It is essential when an owner applies for a closure, based on dangerous livestock, that the agency grants the request. Let us not forget that dangerous livestock could well cover cows with calves at foot, or a bunch of young and rather over-excitable livestock in the presence of a dog. I simply raise that point as it is something that the regulations should cover, as it will present genuine difficulties for farmers and walkers alike unless properly addressed.

I shall move on to my final point, and the one to which I attach the greatest importance. For the sake of good land management, for the sake of those who live and work in access land, and for the sake of the public who wish for enjoyment in the knowledge that they can walk safely, there has to be in place under the Act the most effective means of informing the public when the land is open and when it is closed. I should have thought that that was the one clear overriding objective that would unify all parties. I am bound to say, therefore, that it comes as rather a rude awakening to many, myself included, to find in the regulations that the Countryside Agency merely has to place a notice on a website informing the public of any closure orders that might be in place. Website information may be used by some, but the majority of walkers, particularly the casual and those on holiday, are highly unlikely to be carrying their laptops in their rucksacks.

We tried—goodness, we tried—to persuade the Government to introduce statutory access points when we were discussing the then Bill but, sadly, without success. In my view, that is the biggest failure of the Act, as it was always going to be the most effective means of informing the general public about what was going on on access land. However, under the CROW Act, there are powers for the local authority to erect signs, but sadly no duty.

Surely the Minister can see the merit in having some common signage system that alerts the general public when access areas are closed, in conjunction with suitable signs in appropriate positions informing the public of what is happening. I always felt that one of the great advantages of statutory access points would be the ability of the access authorities to explain to people what was happening on the land, which would have been a more interesting experience for them.

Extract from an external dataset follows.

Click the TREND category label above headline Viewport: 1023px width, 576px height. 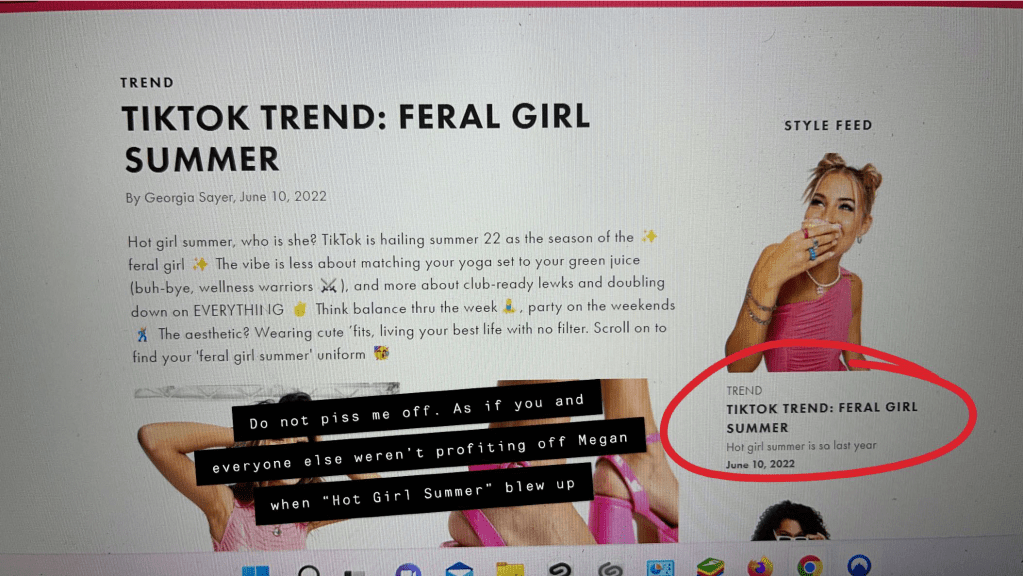147,83
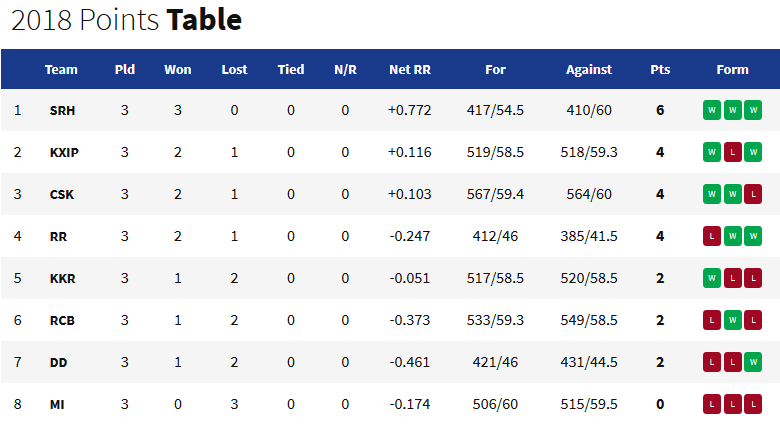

The noble Lord knows that certain suggestions have been put forward about how a more comprehensive signage system could be worked out. If there is no guidance for such an objective in the regulations, the access authorities are likely to ignore the option, and it will fall on those who own or manage the land to pick up the pieces and the cost of informing the public. That goes against all the assurances made during the passage of the then Bill. I ask the Minister to give a commitment that the regulations will allow for access authorities to help with provision of signs and that the necessary finance will be made available.

The regulations reflect the total lack of resources that the Government are prepared to commit to making the Act work. That is the root cause of the difficulties that we have through the ineffectiveness and paucity, if I may use that word, of the regulations. Unless the public can enjoy the countryside in the knowledge that they are safe, and have confidence in where they go and what they can do, the Act will fail. Equally, land managers must be able to manage without fear of interference or worry. That means proper sympathy and understanding by the access authorities, with the necessary resources to carry out their full responsibility.

Failure to meet those two objectives will lead only to conflict and, as I have already said, that is the one thing that we must all endeavour to avoid. The regulations must reflect a greater sense of reality and urgency, and they need considerable reappraisal. I hope that the Minister will accept that. He knows that I have great concerns about the Act, but I think that he also knows that, above all, I want it to work. I beg to move.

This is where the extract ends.